En México, el símil al principio legal anglosajón conocido como attorney-client privilege se encuentra legislado, por un lado, como secreto profesional, entendiéndose como la obligación del profesionista, no sólo del abogado de guardar secreto absoluto de los asuntos que le confíen sus clientes (artículo 36 de la Ley Reglamentaria del Artículo 5to Constitucional, relativo al ejercicio de las profesiones en el Distrito Federal) y, por el otro, como el derecho a la inviolabilidad de las comunicaciones entre abogado y cliente como salvaguarda de los derechos constitucionales a la intimidad, defensa y a la inviolabilidad de las comunicaciones privadas consagrado en la propia Constitución Mexicana y en otras leyes como son el artículo 362 del Código Nacional de Procedimientos Penales, entre otras. 

Sin embargo, en México aún existen diversas interrogantes relacionadas con dicho principio. Si bien la Corte ha resuelto recientemente de manera favorable sobre el alcance de dicho principio, sigue pendiente que se definan reglas claras en cuanto a su aplicabilidad tanto en materia penal e, igualmente, en materia de procedimiento administrativo.

Esto último cobra relevancia tomando en consideración el número cada vez más alto de investigaciones abiertas por la Comisión Federal de Competencia Económica y las amplias facultades de investigación de la “autoridad investigadora”, como se le define en la Ley General de Responsabilidades Administrativas y quienes tienen a su cargo la facultad de investigar conductas relacionadas con la corrupción (faltas administrativas y faltas administrativas graves). Esto es, la Secretaría de la Función Pública en el Poder Ejecutivo Federal y sus homólogos en las entidades federativas, órganos internos de control, la Auditoría Superior de la Federación, las entidades de fiscalización superior de las entidades federativas, así como las unidades de responsabilidades de las empresas productivas del Estado.

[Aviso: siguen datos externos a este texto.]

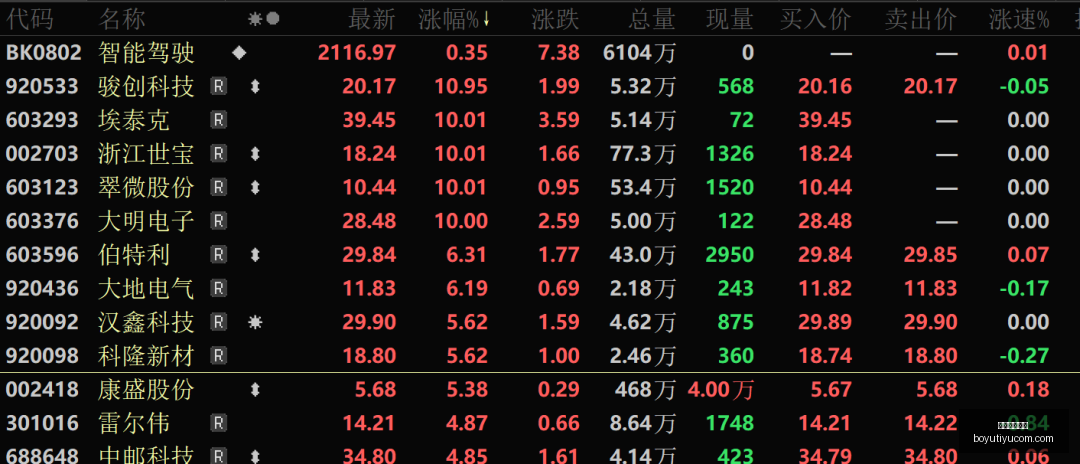Open stock code 603376 大明电子
1080x464 pixels.
coord(42,222)
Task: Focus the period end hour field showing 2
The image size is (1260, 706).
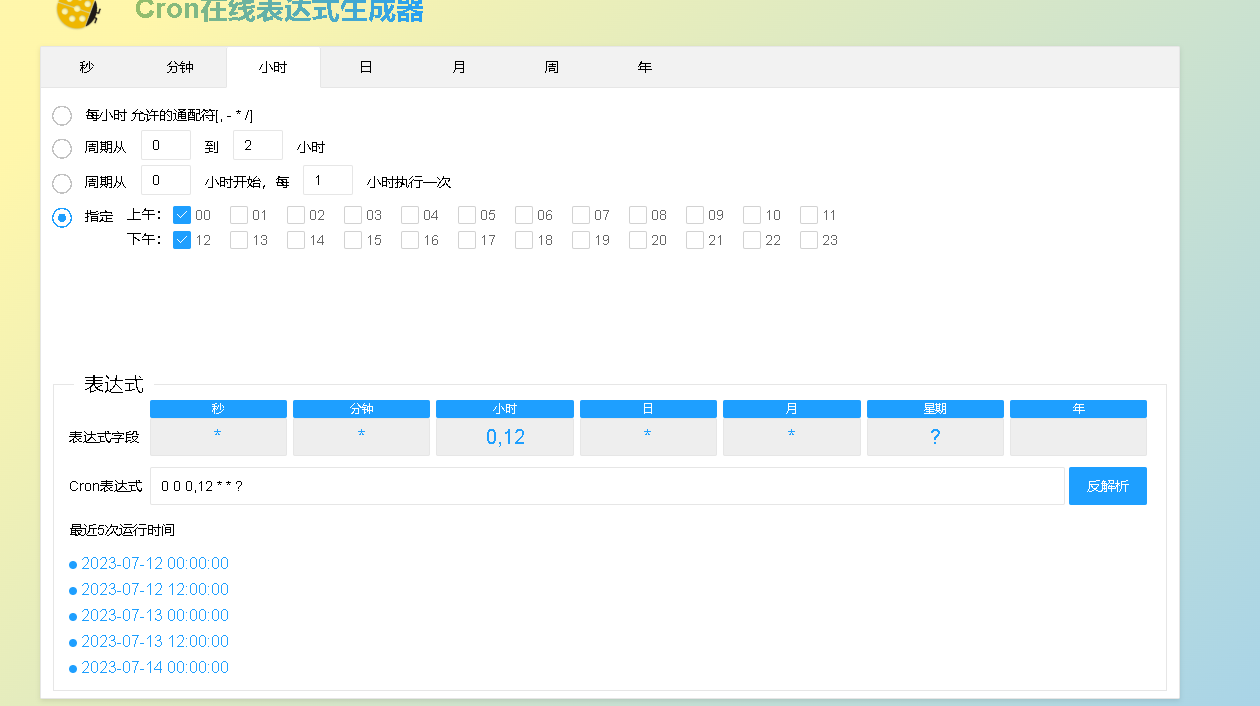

Por ello, resulta imperante que no sólo la corte interprete diversos preceptos legales que recogen dicho principio de manera vaga e imprecisa sino también que el Congreso legisle al respecto. Diversas son las interrogantes que siguen sin respuesta. Por ejemplo, ¿cuándo aplica dicho principio, únicamente durante el litigio o procedimiento administrativo o previo al mismo en la medida en que se solicite asesoría jurídica? ¿Qué documentación se encuentra protegida? ¿Aquella que genere el cliente solicitando asesoría incluyendo información del negocio o, bien, únicamente aquella que elabore el abogado? ¿A quién le corresponde dirimir si la información es protegida, a la autoridad investigadora o a la autoridad sancionatoria? ¿Cuáles son las excepciones a dicho principio? ¿Se considera protegida aquella información que genere o se dirija al abogado interno de la empresa o in-house? ¿Cuál es el plazo de prescripción para dicha protección, en su caso? 

Ante el número de cuestionamientos, es imperante que el abogado en México actúe con prudencia y genere un protocolo de comunicación con su cliente que contemple, por lo menos, (i) cómo se van a identificar aquellos documentos confidenciales y protegidos entre el abogado y su cliente; (ii) a quién se dirigen las comunicaciones más aún tratándose de empresas con un número considerable de personas involucradas; (iii) cuál va a ser la forma de comunicar al cliente bien sea de manera verbal o por escrito atendiendo a la sensibilidad de la información a comunicarse, y (iv) con cuáles terceras personas se puede o debe compartir la documentación o información preparada por el abogado.